Je me flatte que v. a. r. pardonnera la façon vive dont je lui écris, en faveur du sentiment qui allume ma juste indignation. Mr de Voltaire respecte ses bienfaits & son amitié, & je suis bien sûre qu'il n'eût jamais instruit v. a. r. des faits que cette lettre contient; mais plus il est incapable de faire connaître Thiriot à v. a. r., plus je crois remplir un devoir indispensable de l'amitié que j'ai pour lui, & du respect que j'ai pour v. a. r., en l'instruisant de l'ingratitude du sr Thiriot.
Je ne sais s'il est possible de le corriger; mais ce dont je suis sûre, c'est que le désir de plaire à v. a. r. & de mériter les bontés d'un prince aussi vertueux peut seul l'engager à l'être.
Vous savez, monseigneur, que les personnes publiques dépendent des circonstances; ainsi, quelque singulier qu'il soit que la conduite de Thiriot puisse porter quelque coup, cependant il serait désirable pour mr de Voltaire qu'il rendît publiquement dans cette occasion ce qu'il doit à la vérité & à la reconnaissance, & je suis persuadée qu'un mot de v. a. r. suffira pour le faire rentrer dans son devoir.
Je supplie encore v. a. r. d'être persuadée que jamais Thiriot ne serait venu à Cirey, si le titre d'un de vos serviteurs ne lui en eût ouvert l'entrée.
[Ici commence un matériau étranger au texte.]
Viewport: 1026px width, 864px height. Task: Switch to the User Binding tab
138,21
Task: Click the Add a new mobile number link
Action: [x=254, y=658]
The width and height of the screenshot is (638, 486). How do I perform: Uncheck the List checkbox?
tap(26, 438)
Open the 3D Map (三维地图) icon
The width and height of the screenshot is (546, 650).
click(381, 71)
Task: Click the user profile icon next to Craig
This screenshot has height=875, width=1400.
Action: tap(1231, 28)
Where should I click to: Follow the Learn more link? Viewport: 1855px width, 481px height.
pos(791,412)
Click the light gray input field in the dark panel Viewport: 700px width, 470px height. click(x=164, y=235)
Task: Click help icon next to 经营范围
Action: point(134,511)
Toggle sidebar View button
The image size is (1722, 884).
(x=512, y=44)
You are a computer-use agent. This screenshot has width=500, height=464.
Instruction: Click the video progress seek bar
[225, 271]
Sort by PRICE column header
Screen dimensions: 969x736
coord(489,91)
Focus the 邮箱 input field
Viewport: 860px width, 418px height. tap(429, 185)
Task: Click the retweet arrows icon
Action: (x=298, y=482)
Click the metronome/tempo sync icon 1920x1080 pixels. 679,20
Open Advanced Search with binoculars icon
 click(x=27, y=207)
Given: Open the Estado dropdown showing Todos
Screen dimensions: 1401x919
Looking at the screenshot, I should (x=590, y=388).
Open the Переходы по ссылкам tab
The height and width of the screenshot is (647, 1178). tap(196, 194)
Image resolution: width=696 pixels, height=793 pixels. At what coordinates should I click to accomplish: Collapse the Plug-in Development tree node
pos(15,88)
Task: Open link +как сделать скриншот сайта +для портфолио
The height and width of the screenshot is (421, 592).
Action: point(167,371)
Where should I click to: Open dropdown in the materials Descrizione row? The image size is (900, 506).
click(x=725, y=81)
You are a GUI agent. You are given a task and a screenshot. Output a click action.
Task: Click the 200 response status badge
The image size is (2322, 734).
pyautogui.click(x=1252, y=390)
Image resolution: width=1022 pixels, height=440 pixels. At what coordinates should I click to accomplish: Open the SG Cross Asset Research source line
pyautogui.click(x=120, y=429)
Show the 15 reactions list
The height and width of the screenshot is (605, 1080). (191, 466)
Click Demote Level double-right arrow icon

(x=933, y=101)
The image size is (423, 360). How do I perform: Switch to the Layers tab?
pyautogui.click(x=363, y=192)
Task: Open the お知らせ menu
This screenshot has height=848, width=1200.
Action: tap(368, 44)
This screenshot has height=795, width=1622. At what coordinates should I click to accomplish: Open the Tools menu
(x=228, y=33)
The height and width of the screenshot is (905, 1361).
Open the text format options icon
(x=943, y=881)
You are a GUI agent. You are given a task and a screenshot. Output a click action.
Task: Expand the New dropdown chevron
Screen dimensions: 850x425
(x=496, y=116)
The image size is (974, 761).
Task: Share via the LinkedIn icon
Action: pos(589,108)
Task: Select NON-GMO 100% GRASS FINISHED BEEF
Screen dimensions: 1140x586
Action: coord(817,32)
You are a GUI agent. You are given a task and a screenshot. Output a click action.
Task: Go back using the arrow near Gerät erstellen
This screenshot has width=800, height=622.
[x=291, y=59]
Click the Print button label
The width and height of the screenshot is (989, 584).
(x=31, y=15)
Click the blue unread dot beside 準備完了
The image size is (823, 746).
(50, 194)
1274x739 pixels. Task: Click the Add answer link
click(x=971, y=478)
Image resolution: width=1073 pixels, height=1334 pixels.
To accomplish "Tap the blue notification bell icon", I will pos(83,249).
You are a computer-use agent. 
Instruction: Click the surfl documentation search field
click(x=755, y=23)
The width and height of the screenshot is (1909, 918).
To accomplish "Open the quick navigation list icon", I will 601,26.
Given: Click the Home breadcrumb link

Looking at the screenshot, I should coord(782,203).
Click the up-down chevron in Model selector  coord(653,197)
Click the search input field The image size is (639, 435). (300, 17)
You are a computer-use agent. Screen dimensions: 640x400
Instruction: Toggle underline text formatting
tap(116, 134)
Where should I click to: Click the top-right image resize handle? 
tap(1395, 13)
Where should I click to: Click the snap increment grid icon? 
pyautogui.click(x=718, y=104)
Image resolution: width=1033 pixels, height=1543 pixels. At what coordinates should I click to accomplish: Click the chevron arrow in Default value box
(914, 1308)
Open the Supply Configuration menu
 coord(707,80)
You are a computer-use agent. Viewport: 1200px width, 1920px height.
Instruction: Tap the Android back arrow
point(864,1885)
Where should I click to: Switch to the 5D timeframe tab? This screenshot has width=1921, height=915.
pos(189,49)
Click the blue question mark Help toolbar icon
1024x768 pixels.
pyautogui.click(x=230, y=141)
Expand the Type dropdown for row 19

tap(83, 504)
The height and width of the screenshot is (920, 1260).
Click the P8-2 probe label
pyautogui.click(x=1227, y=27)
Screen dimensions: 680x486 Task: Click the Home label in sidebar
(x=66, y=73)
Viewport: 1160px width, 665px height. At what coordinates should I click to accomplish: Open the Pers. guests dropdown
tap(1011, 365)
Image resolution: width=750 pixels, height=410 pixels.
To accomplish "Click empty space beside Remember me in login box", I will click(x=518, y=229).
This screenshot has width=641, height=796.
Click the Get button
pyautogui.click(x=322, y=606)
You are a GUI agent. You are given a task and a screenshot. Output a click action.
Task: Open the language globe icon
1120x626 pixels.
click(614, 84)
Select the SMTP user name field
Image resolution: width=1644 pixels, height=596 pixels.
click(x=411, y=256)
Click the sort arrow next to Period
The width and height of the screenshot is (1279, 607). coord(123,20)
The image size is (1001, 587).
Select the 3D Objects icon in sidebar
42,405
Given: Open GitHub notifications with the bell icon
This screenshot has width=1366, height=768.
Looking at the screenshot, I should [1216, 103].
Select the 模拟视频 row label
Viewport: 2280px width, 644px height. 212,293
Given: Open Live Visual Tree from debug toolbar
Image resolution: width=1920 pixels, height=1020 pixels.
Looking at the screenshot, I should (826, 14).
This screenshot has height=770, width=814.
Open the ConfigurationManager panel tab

Mr de Voltaire, qui l'a comblé de tant de bienfaits, & qui respecte encore une connaissance de vingt années, le connaît cependant trop bien pour lui avoir jamais montré une seule ligne des lettres dont v. a. r. l'honore, ni de celles qu'il a l'honneur de vous écrire.
Quelque méprisable que soit l'auteur de l'infâme libelle dont j'ai parlé à v. a. r. dans cette lettre, il est, je crois, du devoir d'un honnête homme de repousser publiquement des calomnies publiques. Mr du Chastellet, moi, tous les parents & tous les amis de mr de Voltaire lui ont donc conseillé de publier le mémoire que j'envoie à v. a. r.; il n'est pas encore imprimé, mais le respect de mr de Voltaire pour v. a. r. lui fait croire qu'il ne peut trop tôt lui envoyer la justification d'un homme qu'elle honore de tant de bontés.
Je supplie v. a. r. de ne point faire passer par mr Thiriot la réponse dont elle m'honorera; elle peut l'adresser en droiture à Vassy en Champagne. Nous avons eu l'honneur, mr de Voltaire & moi, d'écrire à v. a. r. par mr Plets.
Malgré la longueur de cette lettre, je ne puis la finir sans marquer à v. a. r. combien je suis flattée de penser que les affaires de ma maison qui m'appellent ce printemps en Flandre, me rapprocheront des états du roi votre père, & pourront peut-être me procurer le bonheur d'assurer moi même v. a. r. des sentiments de respect & d'admiration avec lesquels je suis &c.